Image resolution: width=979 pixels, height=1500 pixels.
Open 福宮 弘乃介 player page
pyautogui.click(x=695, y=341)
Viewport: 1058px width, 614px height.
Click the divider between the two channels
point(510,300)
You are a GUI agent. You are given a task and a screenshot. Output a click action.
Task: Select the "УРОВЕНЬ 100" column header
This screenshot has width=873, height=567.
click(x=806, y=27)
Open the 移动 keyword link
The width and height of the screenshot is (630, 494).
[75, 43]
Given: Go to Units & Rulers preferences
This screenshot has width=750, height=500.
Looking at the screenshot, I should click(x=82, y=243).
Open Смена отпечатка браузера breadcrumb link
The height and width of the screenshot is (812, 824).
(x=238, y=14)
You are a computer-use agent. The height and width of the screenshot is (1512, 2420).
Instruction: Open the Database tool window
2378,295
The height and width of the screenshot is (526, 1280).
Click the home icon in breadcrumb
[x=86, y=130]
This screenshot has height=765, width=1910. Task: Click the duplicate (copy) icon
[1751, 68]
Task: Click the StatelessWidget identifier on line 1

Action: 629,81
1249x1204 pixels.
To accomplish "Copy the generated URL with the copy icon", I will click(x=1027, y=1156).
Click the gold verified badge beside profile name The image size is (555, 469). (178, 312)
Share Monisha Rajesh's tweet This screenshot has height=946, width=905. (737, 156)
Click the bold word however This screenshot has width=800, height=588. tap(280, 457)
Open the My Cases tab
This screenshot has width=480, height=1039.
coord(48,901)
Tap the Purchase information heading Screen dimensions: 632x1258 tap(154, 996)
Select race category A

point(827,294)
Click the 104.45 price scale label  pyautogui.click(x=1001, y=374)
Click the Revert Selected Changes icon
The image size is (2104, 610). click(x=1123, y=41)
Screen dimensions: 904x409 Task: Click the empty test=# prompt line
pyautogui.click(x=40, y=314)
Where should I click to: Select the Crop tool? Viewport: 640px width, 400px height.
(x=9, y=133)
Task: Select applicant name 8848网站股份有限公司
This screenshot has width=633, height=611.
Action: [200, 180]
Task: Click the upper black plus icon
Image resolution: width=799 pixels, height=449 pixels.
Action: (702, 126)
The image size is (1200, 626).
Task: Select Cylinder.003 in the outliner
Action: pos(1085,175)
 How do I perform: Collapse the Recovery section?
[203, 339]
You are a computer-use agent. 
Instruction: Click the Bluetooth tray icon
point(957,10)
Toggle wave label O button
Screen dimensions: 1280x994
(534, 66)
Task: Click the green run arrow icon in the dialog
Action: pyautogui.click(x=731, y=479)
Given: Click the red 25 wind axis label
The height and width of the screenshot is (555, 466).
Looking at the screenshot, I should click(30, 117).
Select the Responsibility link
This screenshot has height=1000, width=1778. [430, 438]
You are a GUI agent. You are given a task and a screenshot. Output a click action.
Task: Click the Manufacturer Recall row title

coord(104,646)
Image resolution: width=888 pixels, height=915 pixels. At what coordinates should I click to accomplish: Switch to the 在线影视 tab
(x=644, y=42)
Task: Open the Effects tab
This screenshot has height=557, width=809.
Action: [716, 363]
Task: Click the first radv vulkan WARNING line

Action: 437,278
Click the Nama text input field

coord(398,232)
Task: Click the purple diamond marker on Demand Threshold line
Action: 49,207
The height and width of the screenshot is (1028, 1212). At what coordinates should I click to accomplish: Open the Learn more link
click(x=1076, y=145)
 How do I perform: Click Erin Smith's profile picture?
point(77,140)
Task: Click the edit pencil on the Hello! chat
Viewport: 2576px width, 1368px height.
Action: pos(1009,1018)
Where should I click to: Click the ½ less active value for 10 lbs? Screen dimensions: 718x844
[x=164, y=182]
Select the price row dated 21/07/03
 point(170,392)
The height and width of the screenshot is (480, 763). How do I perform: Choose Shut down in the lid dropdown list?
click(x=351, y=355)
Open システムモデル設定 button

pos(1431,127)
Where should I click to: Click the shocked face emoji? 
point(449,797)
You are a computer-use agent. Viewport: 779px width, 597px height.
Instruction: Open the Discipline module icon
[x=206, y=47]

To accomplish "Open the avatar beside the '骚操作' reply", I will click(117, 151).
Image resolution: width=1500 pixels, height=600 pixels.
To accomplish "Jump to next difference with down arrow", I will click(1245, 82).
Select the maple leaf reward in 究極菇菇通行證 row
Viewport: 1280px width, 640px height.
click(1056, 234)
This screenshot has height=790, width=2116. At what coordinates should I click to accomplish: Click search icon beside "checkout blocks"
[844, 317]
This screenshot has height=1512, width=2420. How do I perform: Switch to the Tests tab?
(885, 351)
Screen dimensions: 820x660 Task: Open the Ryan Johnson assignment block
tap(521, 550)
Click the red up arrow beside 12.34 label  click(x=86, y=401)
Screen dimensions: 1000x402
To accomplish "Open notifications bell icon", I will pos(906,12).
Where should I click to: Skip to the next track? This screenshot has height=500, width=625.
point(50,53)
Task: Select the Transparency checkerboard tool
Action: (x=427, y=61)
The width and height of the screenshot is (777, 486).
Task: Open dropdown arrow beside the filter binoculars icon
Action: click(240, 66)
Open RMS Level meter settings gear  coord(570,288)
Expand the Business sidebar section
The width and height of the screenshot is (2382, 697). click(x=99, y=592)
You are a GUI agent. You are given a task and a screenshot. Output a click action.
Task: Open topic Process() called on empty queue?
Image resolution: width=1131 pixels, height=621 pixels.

§

Repeat the items from the start through the line containing "point(510,300)", substituting "separator" for "divider" and leaving everything else unchanged.

◆ REPLY TO THE EXERCISE ◆
Image resolution: width=979 pixels, height=1500 pixels.
Open 福宮 弘乃介 player page
pyautogui.click(x=695, y=341)
Viewport: 1058px width, 614px height.
Click the separator between the two channels
point(510,300)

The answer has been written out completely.